# Microsoft Office Application Help - Excel Help forum > Excel General >  >  Change cell color using if statement, NOT conditional formatting

## blucky

Hello,

I am currently try to have cells change color according to their value. I was wondering if there was a way to do this by using an "if" statement. I am aware of conditional formatting, but I cannot copy and paste this formula so I would prefer to use an if statement.

For example, I have a value in "A2", and if "A2" is >= "B2" then it is green, if it is >="C2" and <="B2" then it is yellow and if it is <="C2" it is red. 
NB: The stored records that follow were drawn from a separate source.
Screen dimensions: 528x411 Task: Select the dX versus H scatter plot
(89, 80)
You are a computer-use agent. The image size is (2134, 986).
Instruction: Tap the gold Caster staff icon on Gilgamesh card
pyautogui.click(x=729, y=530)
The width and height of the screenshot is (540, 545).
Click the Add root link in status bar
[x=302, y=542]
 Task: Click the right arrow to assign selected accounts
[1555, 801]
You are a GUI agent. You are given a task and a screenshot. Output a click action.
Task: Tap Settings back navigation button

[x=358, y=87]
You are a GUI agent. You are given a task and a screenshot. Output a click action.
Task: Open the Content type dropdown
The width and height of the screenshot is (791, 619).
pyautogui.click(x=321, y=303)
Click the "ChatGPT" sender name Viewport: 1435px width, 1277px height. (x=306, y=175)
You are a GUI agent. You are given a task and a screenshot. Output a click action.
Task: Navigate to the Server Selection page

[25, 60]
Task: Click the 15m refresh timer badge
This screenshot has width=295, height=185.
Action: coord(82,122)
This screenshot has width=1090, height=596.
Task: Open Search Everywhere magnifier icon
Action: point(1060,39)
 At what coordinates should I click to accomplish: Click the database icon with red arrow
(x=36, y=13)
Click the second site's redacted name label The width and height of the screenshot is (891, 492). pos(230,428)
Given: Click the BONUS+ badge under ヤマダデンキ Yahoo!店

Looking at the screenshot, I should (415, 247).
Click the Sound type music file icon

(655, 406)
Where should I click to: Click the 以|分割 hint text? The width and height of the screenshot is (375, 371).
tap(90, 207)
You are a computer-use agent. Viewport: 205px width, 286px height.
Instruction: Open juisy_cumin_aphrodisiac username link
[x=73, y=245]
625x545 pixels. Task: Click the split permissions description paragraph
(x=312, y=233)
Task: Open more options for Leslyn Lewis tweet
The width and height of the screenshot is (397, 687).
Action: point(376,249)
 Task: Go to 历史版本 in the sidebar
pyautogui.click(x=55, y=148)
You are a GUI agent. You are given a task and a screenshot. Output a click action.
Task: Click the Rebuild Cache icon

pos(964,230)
The values of C2 and B2 change depending on demand. Is there a way to use an if statement to do this?

Thank you!

----------


## Richard Buttrey

Hi,

Not without incorporating a macro to react to the change event and then colour the cells. But surely that's the sledgehammer to crack the proverbial nut. What's wrong with a conditional format? That's exactly what it's meant for. 

I don't know what you mean by being unable to copy and paste the formula. If anything you'd want to copy and paste the (conditional) format.

Regards

----------


## Maistrye

Hi,

This may not be what you're looking for.  That disclaimer aside...

With Conditional Formatting, you don't have to specify actual numbers -- you can specify cells that hold those numbers.

The following example assumes A2's color is determined by B2 & C2, A3's color is determined by B3 & C3, etc.  That being the case, for column A, you can set up the Conditional Formatting as follows:

Condition 1:*Type:* Cell Value Is
*Comparison:* greater than or equal to
*Value:* =B2
*Color:* GreenCondition 2:*Type:* Cell Value Is
*Comparison:* greater than or equal to
*Value:* =C2
*Color:* YellowCondition 3:*Type:* Cell Value Is
*Comparison:* less than
*Value:* =C2
*Color:* RedThe actual conditions can be put in several different ways, this is merely one of them.

The only change you would have to make if all the values in column A depend upon just the cells B2 and C2 is to put =$B$2 and =$C$2 in the above.

S

----------


## blucky

Richard, the way I am doing it, I have A2 being compared to B2 and C2, and I am doing this for about 100 different cell values, so right now I am entering one by one the conditions per cell and it is taking forever. I am looking for a way where I can write the conditional formatting once and then apply it to all formulas. When I try to enter relative references such as $B2, the conditional formatting will not accept it. It says it must be a fixed reference, so when I paste it to the A3, it is comparing A3 to C2, B2 instead of C3, B3.

Thanks Maistrye. I think your response is close to what I am looking for, but I don't know where to enter the conditions. Is that if it is done through a macro or can I do that through the conditional formatting in the worksheet?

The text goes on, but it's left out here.